„Das wäre eine Einladung, abzuschieben“

Das neue Bleiberecht darf nicht erst von April 2007 an gelten, fordert Bernd Mesovic, der rechtspolitische Referent von Pro Asyl.Grundsätzlich begrüßt er die deutschlandweite Regelung der Koalitionsfraktionen, vermisst aber Ausnahmen für Traumatisierte und Waisen

taz: Herr Mesovic, begrüßen Sie den Entschluss der Koalition, geduldeten Migranten ein zweijähriges Bleiberecht zu gewähren?

Bernd Mesovic: Wir finden es sehr gut, dass die Koalition eine bundesgesetzliche Regelung getroffen hat. Dass die Altfallregelung fehlte, war ein Fehler des 2005 in Kraft getretenen Zuwanderungsgesetzes. Es gibt viele Menschen, die nach der jetzigen Regelung ein Bleiberecht in Anspruch hätten nehmen können, doch viele von ihnen wurden inzwischen abgeschoben.

Warum kam der Durchbruch gerade jetzt?

Man wartete eigentlich darauf, dass die Innenministerkonferenz eine Entscheidung trifft. Doch besonders die CDU-Minister wollten eine besonders enge Regelung, von der nur wenige profitiert hätten. Dieses auf Konsens ausgerichtete Gremium war durch die unterschiedlichen Meinungen in einer Selbstblockade gefangen. Doch die Situation der Geduldeten zwang die Politiker zum Schwur; also musste Berlin die Sache an sich ziehen.

Auch wenn Sie ihn grundsätzlich begrüßen – welche negativen Aspekte hat der Koalitionsbeschluss?

Die Regelung ist noch immer sehr strikt, es gibt beispielsweise keine Ausnahmen für traumatisierte Menschen oder Kinder ohne Eltern.
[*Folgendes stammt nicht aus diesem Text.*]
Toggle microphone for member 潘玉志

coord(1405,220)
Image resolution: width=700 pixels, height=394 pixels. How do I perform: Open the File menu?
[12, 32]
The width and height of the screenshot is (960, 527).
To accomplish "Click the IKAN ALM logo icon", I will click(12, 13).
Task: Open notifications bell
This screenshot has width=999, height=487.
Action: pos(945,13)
Ein generelles Problem ist außerdem, dass der Beschluss der Bundesregierung eine rückwirkende Altfallregelung darstellt: Von einem Stichtag, den der Gesetzgeber festlegen wird, wird rückwärts gezählt. Wer die geforderten sechs oder acht Jahre in Deutschland lebt, darf bleiben. Das schützt aber niemanden, der vier oder fünf Jahre hier ist, vor der extrem zermürbenden Situation künftiger Kettenduldungen. Positiv ist allerdings, dass die Iraker nicht aus der Regelung ausgeschlossen worden sind, wie es einmal im Gespräch war.

Verbessert hat sich, dass die Menschen künftig mit der Aufenthaltserlaubnis gleich nach Arbeit suchen dürfen. Oder?
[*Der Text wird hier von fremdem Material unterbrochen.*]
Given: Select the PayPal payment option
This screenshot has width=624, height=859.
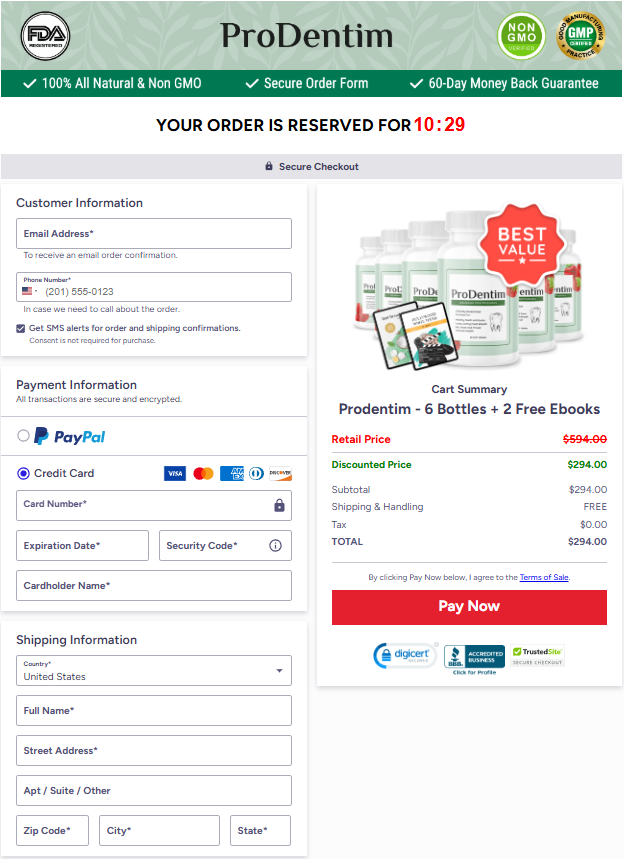Looking at the screenshot, I should 23,436.
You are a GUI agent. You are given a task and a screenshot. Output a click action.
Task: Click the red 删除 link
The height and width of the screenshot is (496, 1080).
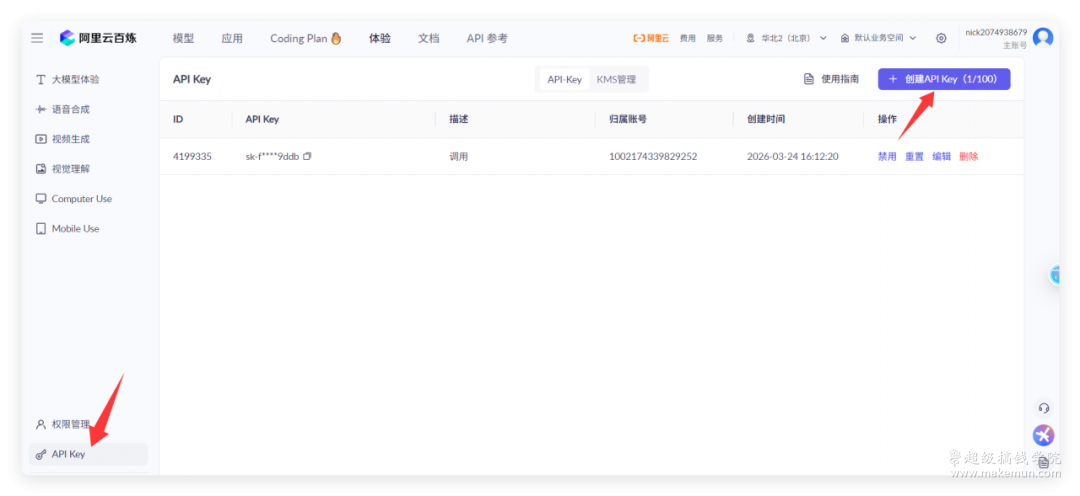click(968, 156)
Im Gegensatz zu dem, was bisher im Gespräch war, ist das ein Fortschritt. Positiv ist, dass die Vorrangprüfung abgeschafft wurde. Aber es muss sich ändern, dass geprüft wird, ob bisher Geduldete zu ortsüblichen Bedingungen beschäftigt werden. Sonst haben die betroffenen Migranten keine Chance auf dem Arbeitsmarkt.
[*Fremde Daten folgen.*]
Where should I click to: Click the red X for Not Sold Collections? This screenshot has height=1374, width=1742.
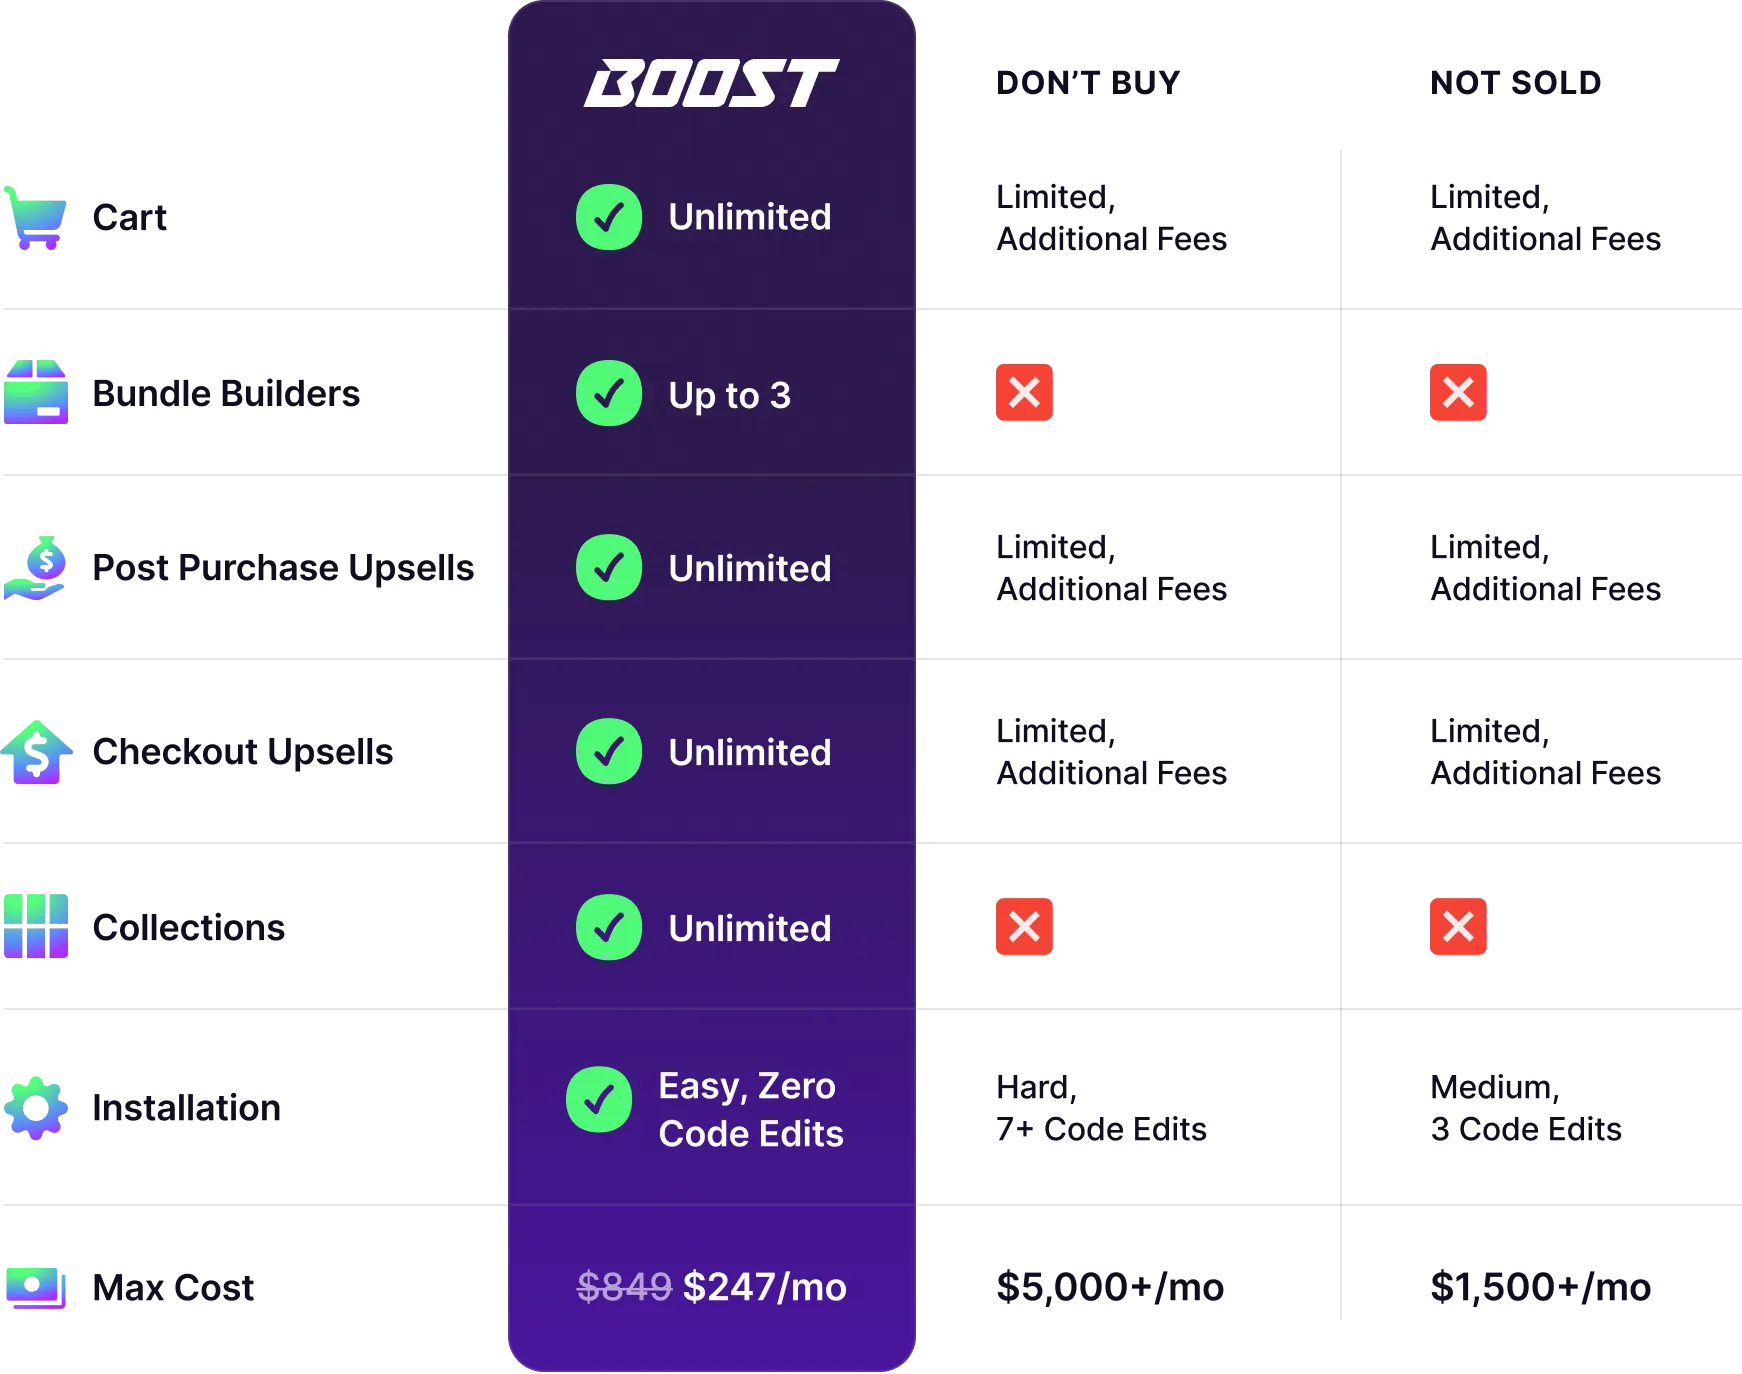1458,926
Als Stichtag ist der 1. April 2007 im Gespräch. Dann soll die Regelung in Kraft treten.Was passiert bis dahin?

Bis dahin müsste es eine Regelung im Vorgriff geben, die sicherstellt, dass Betroffene nicht abgeschoben werden. Wenn nicht, dann kommt das Gesetz für viele zu spät. Einige Länder nutzen jetzt schon die Gelegenheit und schieben reihenweise ab. Wirkt sich die neue Regelung erst im April aus, dann ist das geradezu eine Einladung, geduldete Migranten noch auf die Schnelle loszuwerden.